## TAREFAS PROPOSTAS
(1) Traduza para o inglês esta frase do texto sobre redes sociais e CPIs: "Infelizmente, os políticos continuam sendo muito mais espertos que o cidadão comum."
(2) Dê continuidade ao texto sobre redes sociais e CPIs, começando logo após a última frase apresentada.

## TEXTO DE ORIGEM
———
As redes sociais afetaram o andamento das CPIs para pior. Confesso que eu errei essa aposta nos áureos tempos das comissões que apuravam o escândalo do mensalão. Eu entrei no YouTube em 2006 e no Twitter em 2007. Imaginava que, uma vez universalizadas, essas tecnologias iriam escancarar de forma irreversível as entranhas da política. Haveria então, pressão popular para que a investigação realmente fosse adiante e punisse culpados.

Infelizmente, os políticos continuam sendo muito mais espertos que o cidadão comum. Não é à toa que são líderes. E aqui não falo de esperteza no sentido pejorativo, de corrupção ou ladroagem. É a esperteza de saber usar em próprio favor uma ferramenta disponível para todos. A maioria das pessoas, infelizmente, além de não conseguir usar, se deixa usar.

Com as redes sociais, o destaque não é mais dado apenas pela exposição em televisão ou na imprensa.

Também é necessário ponderar que os políticos têm assessoria e verba para o uso das redes, embora muitas vezes pareça que são intuitivos. Se tivesse a mesma estrutura, o cidadão comum iria se virar muito melhor. Há um recorte que fazemos com muita clareza entre os políticos que tinham uma estrutura caríssima de mídia e os que agora usam as redes com menos recursos.
———
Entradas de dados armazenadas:
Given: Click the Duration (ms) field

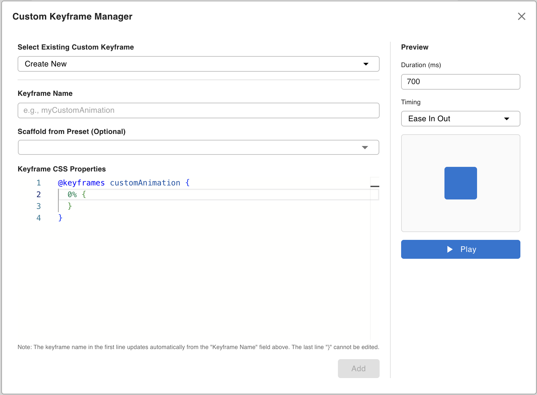Looking at the screenshot, I should click(460, 82).
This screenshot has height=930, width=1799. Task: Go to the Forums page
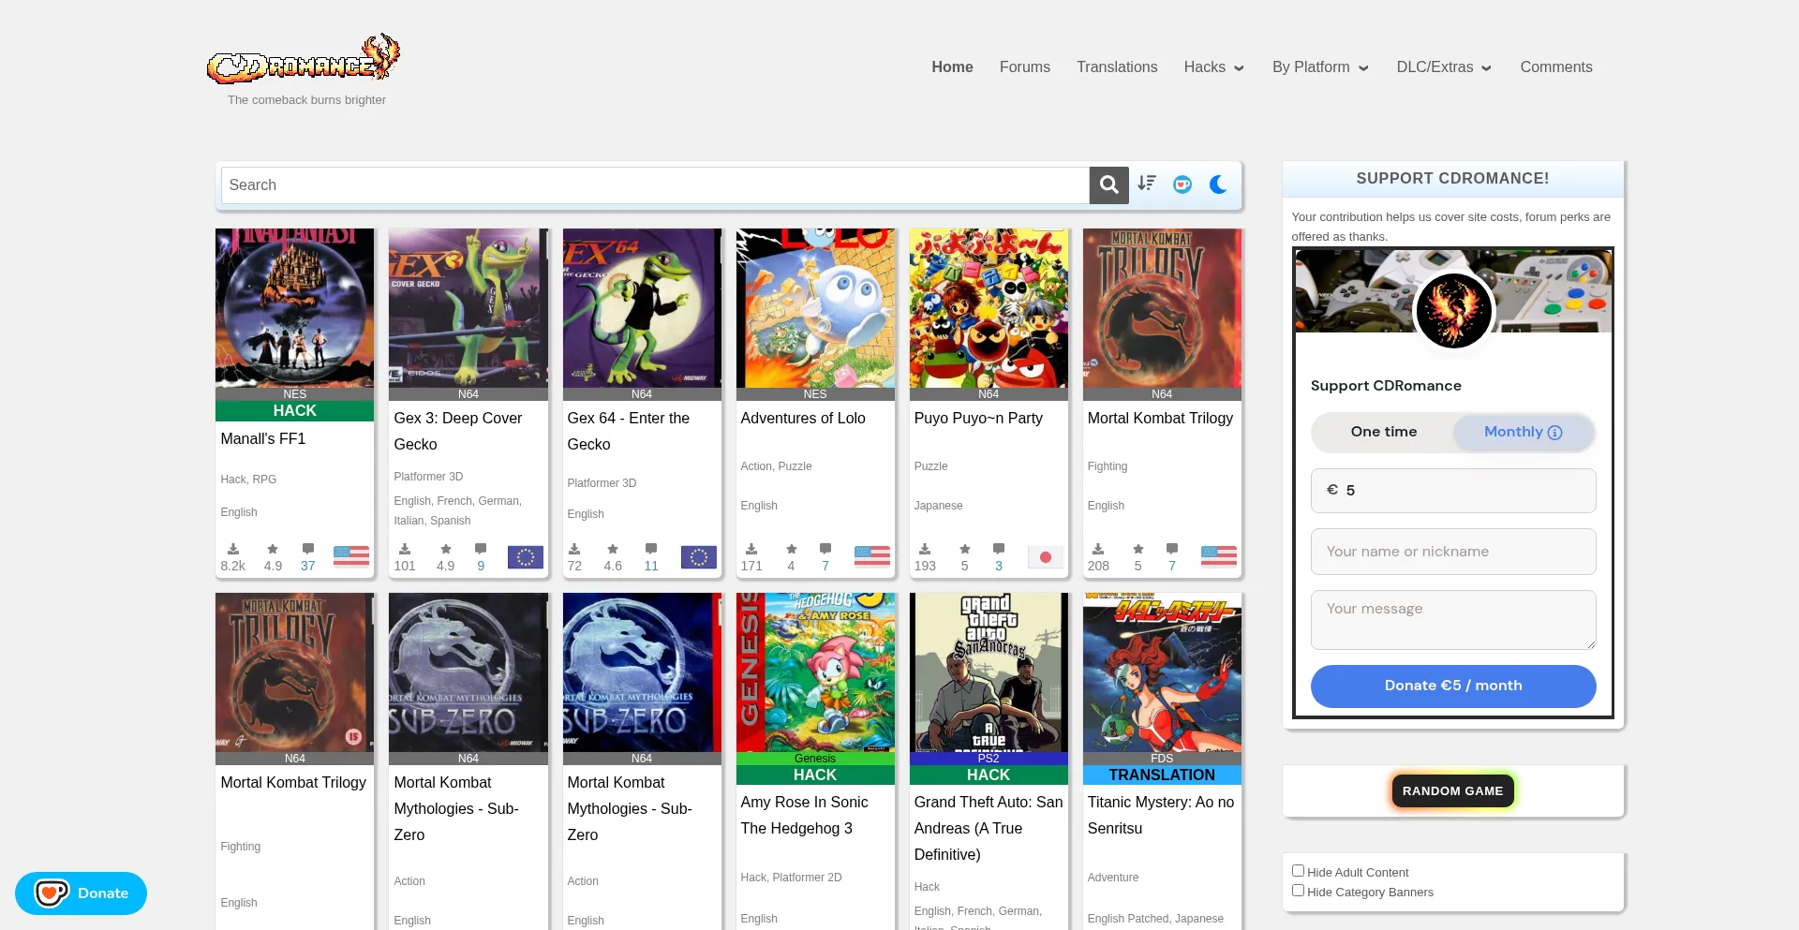point(1024,67)
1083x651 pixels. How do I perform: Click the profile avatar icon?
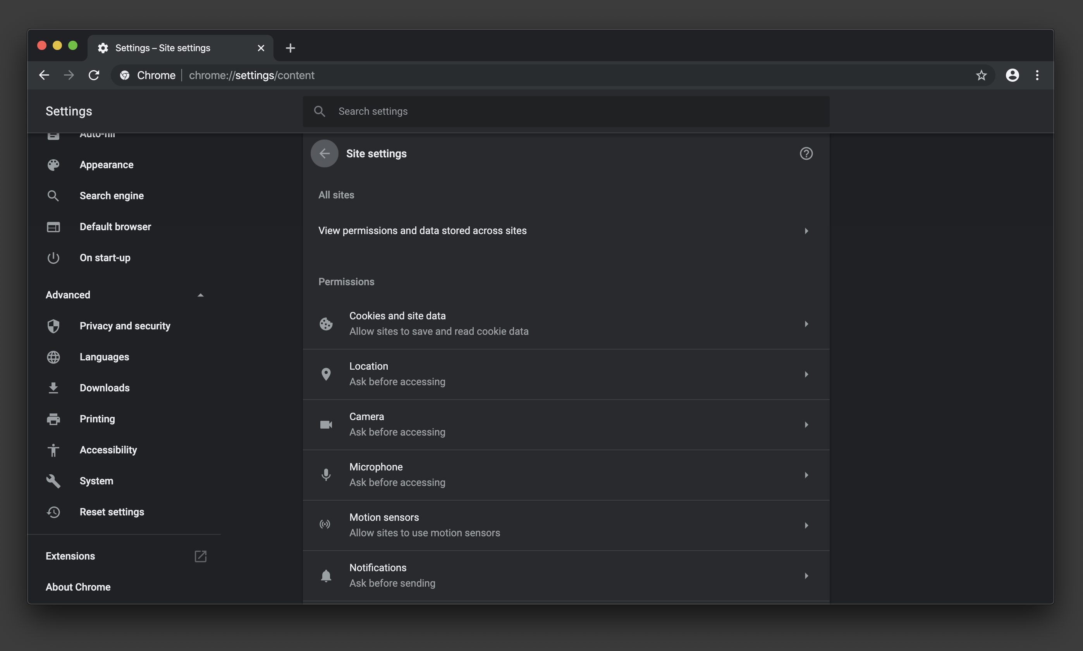point(1012,75)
———
## RESPOSTAS ABAIXO
(1) Unfortunately, politicians continue to be much smarter than the ordinary citizen.

(2)
Agora se vê muito menos o que costumávamos chamar de “candidato sabonete”. O apelido não era por ser escorregadio, mas por ser um produto como qualquer outro de consumo. Se criava uma história e produtos de mídia para vender uma ideia e o candidato era apenas a cara colocada no meio da estrutura.

Lacrar diariamente rende material constante e ainda pode ser usado em campanhas eleitorais futuras.

O efeito das redes, no entanto, ultrapassa essa queda do “candidato sabonete” porque todos nós estamos conectados o tempo todo. Ela mudou a rotina das pessoas e, consequentemente, dos políticos. O impacto nas CPIs ainda é pouco falado, mas começa a ficar cada vez mais evidente.

Trago como principal evento a CPI do 8 de janeiro porque é espinhosa politicamente. Ela foi aberta pela oposição, pelos aliados de Jair Bolsonaro, mirando no governo Lula e suas falhas de segurança. Elas existem, estão sendo mostradas. No entanto, também pesam acusações sobre aliados de Jair Bolsonaro.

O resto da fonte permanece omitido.